— Выгнали его, поняла? За то, что он сам, ну, этот. Которых он лечит!
Они были так красивы и счастливы в залитом солнцем дворе под виноградной беседкой. И дядя Миша не пил, смешно ухаживал за тетей Людой, целуя ей руку, и маленькая чернявая бабушка любила нас с Олькой одинаково, а старший брат Вадик никогда не дрался с сестрой и не дразнил ее, а даже защищал, что было удивительно для нас, местных. Потому что, ну, кто такая младшая сестра, фу, пацанка, мелочь, лучше сделать вид, что нет ее. И было у Ольки пианино, светло-коричневое, с нотами на крышке. Когда я просила, она морщилась, но послушно садилась и, раздав в стороны тощие руки, ставила длинные взрослые пальцы, как надо, опускала их на блестящие клавиши.
— Тада-дада-дада, та. Да-да-да-да-а. Та-дадада, та-дадада…
Отыгрывала «К Элизе» и мы шли к сарайчику. Там, под навесом, на отдельном маленьком столе было наше, девочковое. И взрослые никогда не трогали коробочек с бусинами, жестяных банок с фантиками, затрепанных тетрадей с карандашами, перетянутыми резинкой, и кукольной мебели.

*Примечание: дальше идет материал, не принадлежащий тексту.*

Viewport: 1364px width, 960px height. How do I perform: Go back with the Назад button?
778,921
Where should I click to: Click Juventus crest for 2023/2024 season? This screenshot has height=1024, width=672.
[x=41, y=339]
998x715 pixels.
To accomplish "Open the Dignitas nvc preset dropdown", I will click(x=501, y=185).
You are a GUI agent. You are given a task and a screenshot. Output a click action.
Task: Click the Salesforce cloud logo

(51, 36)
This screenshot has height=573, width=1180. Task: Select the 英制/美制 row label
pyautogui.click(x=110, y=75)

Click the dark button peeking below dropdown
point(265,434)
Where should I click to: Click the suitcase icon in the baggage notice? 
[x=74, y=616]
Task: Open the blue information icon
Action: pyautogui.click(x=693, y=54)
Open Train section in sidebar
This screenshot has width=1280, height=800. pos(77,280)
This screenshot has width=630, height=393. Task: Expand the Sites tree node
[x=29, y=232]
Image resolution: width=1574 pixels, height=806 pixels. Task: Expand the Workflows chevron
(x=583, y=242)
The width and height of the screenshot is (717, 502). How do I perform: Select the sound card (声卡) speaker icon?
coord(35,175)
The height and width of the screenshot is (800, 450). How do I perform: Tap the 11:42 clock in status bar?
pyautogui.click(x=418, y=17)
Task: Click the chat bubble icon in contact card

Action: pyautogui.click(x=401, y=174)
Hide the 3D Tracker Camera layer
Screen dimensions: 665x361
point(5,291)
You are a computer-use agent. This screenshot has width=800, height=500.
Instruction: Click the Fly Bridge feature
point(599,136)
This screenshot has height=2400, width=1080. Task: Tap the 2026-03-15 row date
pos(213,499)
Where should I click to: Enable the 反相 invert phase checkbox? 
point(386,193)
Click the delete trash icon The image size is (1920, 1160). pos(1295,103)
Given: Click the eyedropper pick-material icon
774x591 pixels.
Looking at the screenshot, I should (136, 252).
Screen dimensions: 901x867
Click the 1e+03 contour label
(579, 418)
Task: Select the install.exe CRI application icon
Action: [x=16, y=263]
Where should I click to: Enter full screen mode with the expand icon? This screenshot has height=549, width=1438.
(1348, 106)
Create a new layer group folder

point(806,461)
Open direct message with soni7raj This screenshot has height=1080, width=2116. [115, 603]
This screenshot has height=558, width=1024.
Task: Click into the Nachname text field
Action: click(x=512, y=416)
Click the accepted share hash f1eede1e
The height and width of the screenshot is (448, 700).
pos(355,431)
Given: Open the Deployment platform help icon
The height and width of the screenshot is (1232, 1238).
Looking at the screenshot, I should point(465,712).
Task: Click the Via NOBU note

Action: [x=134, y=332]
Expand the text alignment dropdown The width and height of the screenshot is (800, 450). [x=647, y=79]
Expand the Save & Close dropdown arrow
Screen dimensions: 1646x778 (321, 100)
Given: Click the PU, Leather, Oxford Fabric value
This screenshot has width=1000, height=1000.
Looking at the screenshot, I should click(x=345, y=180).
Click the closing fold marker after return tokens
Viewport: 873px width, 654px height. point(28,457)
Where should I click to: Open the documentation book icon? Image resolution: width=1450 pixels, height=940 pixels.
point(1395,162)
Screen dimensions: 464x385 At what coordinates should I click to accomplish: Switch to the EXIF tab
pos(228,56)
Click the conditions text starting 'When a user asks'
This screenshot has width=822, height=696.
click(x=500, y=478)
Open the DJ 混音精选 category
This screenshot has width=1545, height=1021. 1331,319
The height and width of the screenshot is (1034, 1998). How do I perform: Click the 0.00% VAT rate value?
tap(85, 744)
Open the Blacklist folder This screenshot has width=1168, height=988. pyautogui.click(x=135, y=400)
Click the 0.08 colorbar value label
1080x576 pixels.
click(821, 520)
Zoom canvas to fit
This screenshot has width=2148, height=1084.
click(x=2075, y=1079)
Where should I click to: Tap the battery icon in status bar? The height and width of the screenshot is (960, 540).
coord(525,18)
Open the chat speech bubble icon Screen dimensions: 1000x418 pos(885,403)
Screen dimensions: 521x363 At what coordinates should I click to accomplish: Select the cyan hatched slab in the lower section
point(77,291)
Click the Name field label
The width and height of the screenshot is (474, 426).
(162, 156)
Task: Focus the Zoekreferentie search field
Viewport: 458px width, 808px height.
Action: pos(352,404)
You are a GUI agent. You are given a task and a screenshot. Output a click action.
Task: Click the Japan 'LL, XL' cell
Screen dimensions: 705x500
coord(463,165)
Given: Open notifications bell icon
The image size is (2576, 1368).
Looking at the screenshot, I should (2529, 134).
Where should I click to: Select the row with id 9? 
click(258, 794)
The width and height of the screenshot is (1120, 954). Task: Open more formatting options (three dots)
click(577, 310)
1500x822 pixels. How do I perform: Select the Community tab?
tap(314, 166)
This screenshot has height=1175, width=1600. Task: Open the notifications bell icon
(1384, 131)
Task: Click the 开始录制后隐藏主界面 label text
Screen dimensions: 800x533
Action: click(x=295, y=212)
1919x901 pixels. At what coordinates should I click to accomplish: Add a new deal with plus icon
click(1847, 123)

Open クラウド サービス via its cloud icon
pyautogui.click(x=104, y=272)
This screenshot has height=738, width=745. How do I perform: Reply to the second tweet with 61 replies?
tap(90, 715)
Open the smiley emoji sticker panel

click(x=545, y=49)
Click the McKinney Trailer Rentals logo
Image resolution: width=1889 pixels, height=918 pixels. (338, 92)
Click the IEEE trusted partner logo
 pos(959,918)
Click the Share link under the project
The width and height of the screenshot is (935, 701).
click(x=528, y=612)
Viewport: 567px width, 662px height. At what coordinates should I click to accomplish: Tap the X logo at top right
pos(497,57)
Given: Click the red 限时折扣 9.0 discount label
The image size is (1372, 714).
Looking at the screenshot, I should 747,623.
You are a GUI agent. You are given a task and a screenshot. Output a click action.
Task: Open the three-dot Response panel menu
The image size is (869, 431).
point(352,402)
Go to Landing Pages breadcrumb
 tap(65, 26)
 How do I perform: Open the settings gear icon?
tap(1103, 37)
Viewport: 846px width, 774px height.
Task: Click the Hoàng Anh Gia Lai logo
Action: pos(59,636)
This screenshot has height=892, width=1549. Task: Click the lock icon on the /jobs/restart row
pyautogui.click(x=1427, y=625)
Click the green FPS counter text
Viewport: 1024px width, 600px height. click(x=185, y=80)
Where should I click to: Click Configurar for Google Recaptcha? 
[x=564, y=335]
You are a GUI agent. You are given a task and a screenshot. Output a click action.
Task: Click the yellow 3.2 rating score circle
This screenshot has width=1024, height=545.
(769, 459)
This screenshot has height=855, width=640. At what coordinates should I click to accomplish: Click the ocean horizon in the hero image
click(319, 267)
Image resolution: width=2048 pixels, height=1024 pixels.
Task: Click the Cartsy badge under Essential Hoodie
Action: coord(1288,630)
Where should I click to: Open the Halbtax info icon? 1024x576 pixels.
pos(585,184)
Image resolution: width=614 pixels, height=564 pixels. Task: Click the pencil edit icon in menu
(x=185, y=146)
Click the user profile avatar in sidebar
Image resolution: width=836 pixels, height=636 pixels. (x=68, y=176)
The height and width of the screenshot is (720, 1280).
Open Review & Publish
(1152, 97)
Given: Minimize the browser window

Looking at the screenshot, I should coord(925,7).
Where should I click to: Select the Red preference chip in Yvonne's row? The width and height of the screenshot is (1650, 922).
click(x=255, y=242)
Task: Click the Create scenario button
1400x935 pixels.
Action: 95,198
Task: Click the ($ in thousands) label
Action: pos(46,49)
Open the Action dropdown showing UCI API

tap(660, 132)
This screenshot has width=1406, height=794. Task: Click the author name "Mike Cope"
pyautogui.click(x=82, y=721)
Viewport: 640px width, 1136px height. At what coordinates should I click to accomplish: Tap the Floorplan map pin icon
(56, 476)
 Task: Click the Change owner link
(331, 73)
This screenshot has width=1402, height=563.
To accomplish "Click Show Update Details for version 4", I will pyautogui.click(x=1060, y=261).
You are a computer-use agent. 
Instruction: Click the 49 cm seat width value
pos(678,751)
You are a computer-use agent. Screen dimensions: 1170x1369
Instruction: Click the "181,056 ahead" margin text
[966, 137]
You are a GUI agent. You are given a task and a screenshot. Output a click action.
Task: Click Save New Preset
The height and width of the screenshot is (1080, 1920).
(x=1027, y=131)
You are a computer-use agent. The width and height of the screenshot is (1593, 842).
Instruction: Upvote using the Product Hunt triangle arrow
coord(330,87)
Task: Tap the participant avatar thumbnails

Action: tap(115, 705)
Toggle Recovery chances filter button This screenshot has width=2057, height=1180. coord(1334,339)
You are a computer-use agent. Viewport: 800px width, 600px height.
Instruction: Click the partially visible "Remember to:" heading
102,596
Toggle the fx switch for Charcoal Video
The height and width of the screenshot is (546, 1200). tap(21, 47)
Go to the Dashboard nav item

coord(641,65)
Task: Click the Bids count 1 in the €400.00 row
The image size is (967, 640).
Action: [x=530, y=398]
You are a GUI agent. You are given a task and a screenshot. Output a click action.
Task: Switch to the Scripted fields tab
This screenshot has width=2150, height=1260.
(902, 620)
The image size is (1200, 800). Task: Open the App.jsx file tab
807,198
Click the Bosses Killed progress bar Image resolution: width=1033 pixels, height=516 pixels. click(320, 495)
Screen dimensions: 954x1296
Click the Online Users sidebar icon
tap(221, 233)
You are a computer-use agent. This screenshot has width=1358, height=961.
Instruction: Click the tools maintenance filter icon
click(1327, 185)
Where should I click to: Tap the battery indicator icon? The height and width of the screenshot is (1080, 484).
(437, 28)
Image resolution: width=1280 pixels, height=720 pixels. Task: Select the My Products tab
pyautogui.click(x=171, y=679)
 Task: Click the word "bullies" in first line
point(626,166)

Так что я не поверила однокласснице про «выгнали» и про то, что дядя Миша — виноват.
МИДИИ ПО-КЕРЧЕНСКИ
Алевтина приехала с таким фарфоровым лицом, что я, разговаривая, все присматривалась, удивляясь. На светлой коже раньше полыхал румянец во все щеки, из-за которого тринадцатилетняя Алька меня изрядно насмешила когда-то.
— Я знаю, — похоронным голосом сказала она, покачивая раздутым ранцем с обрезанными лямками (на спине мы их не носили, не дети, а модные в те времена дипломаты появились у нас только в классе девятом), — я знаю… У меня диабет!
— Алька, какой диабет, ты что?
— Видишь, — ткнула себя длинным пальцем в щеку, заставив нежную розу заполыхать, — а? Я вчера прочитала, бывает «диабетический румянец».
— Да ну тебя, — успокоилась я, что Алька не умрет, оставив меня без подруги.
И вот мы снова в насмерть знакомой кухне блочной пятиэтажки, из окна которой виден автовокзал с древним курганом в центре. И я вспоминаю, как пятнадцатилетняя Алька, спохватываясь, бежала из кухни, суя ноги в босоножки-стукалки, хлопала дверью, крича из коридора:
— Сиди, я щас, за хлебом!
Я сидела за кухонным столом, смотрела в окно, как она, резко отмахивая одной рукой, а другой по-дамски прижимая к боку старую кошелку, проходит далеко внизу. И вечный керченский ветер путает каштановые волосы.
Сейчас она блондинка и волосы по цвету ничем не отличаются от лица. Только карие глаза светят неспокойным блеском, да горят накусанные губы. В этом она не изменилась, хотя слишком лихорадочен блеск и слишком часто прикусывает она нижнюю губу.
— Ну, расскажи, как ты там, на северах?
— Андрюшик, — зовет она вместо ответа и, вытерев нос трехлетнему белобрысенькому мальчику, подталкивает снова в комнату.
— Иди, поиграй, мама разговаривает.
Теперь она смотрит в окно, так же, как когда-то смотрела вниз я, наваливаясь боком на край пластикового стола. Понукаемая молчанием, неохотно говорит:
— Ну как, как. Нормально. Сашка директор дома быта сейчас. Фотографом он там еще.
— Ого! А чего не приехал с вами?
— Работы много.
Она замолкает. Слышно, как оскальзываются по жести балконного навеса голуби. Будто те же самые, что и десять лет назад. И вдруг поднимает голову. У нее такой взгляд, будто там, в Омске или Томске, я все путала, куда же увез ее огромный медлительный Сашка, с ней что-то очень сильно не так.
— Лёк, а катер на косу ходит?
— Да, лето же. Ходит.
— Слушай! А давай завтра, вместе, туда! Покупаемся?
Говорит это, как хватается за веревку или спасательный круг. И глаз не отводит, поправляя пальцами с алым маникюром белую прядь на фарфоровой щеке. Я смотрю вглубь коридора, там ее сын методично возит игрушечный трактор, туда-сюда. Наверное, в папу. Точно — в папу.